→ Perintah Tugas
Sebutkan semua negara yang namanya disebut dalam teks tentang perusahaan Tiongkok di UE di bawah ini.

→ Teks Sumber
Laporan tersebut juga mengatakan bahwa memburuknya makroekonomi telah menciptakan lingkungan bisnis yang kurang menguntungkan, sementara 38 persen responden berpendapat bahwa lingkungan politik yang tidak bersahabat telah berdampak buruk pada operasional bisnis mereka.
Secara total, 80 persen perusahaan yang disurvei mengatakan dinamika geopolitik, pandemi Covid-19, dan gangguan rantai pasokan semakin berdampak buruk pada perekonomian global dan perusahaan yang beroperasi di UE.
“Pembatasan yang dibangun di sekitar sektor teknologi tinggi dan telekomunikasi di Eropa mempersulit perusahaan Tiongkok yang beroperasi di UE,” kata laporan itu.
Perusahaan-perusahaan Tiongkok menyatakan keprihatinannya terhadap “instrumen kebijakan ekonomi dan perdagangan unilateral” UE – termasuk perangkat keamanan siber 5G dan penyaringan investasi asing langsung – serta perangkat untuk memitigasi campur tangan asing dalam penelitian dan inovasi.
Mereka mengatakan mereka khawatir hal ini “dapat menyebabkan ‘terpisahnya’ kedua perekonomian dalam sektor teknologi tinggi dan fragmentasi standar teknologi internasional”.
“Beberapa pihak di UE mengatakan bahwa UE harus bekerja sama dengan negara-negara yang memiliki pemikiran serupa,” kata laporan itu.
“Retorika seperti ini hanya akan memperburuk risiko ‘putusnya’ rantai pasok dan rantai nilai. Perusahaan-perusahaan Tiongkok di UE berharap bahwa ‘risiko pemisahan’ tidak terjadi karena hal ini akan menyebabkan biaya lebih tinggi dan efisiensi lebih rendah.”
Brussels telah meningkatkan pengawasannya terhadap investasi asing dan berharap dapat mengurangi ketergantungannya pada Tiongkok di sektor-sektor penting dan strategis tertentu, termasuk sektor teknologi tinggi dan digital.
Memburuknya hubungan Beijing dengan AS dan negara-negara Barat lainnya, termasuk Inggris, Kanada, dan Australia, juga mengancam perusahaan-perusahaan yang beroperasi di UE.
Meskipun demikian, perkiraan pendapatan agregat perusahaan-perusahaan Tiongkok di UE mencapai €163 miliar (US$160 miliar) pada tahun lalu – naik 8,4 persen dibandingkan tahun sebelumnya. Sekitar 41 persen perusahaan yang disurvei juga memperkirakan pendapatan lebih tinggi tahun ini.
Dalam survei tersebut, 70 persen pelaku usaha percaya bahwa hubungan ekonomi UE-Tiongkok akan terus membaik dan blok tersebut tetap menjadi tujuan yang menarik bagi investor Tiongkok. Sekitar 80 persen responden mengatakan UE akan menjadi lebih penting dalam strategi global perusahaan mereka, dan mayoritas berencana memperluas kehadiran mereka di seluruh rantai industri.

→ Entri Hasil Ekstraksi

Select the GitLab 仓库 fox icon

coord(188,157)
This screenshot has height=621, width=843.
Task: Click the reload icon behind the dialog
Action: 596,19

→ Hasil Latihan
Tiongkok, AS, Inggris, Kanada, Australia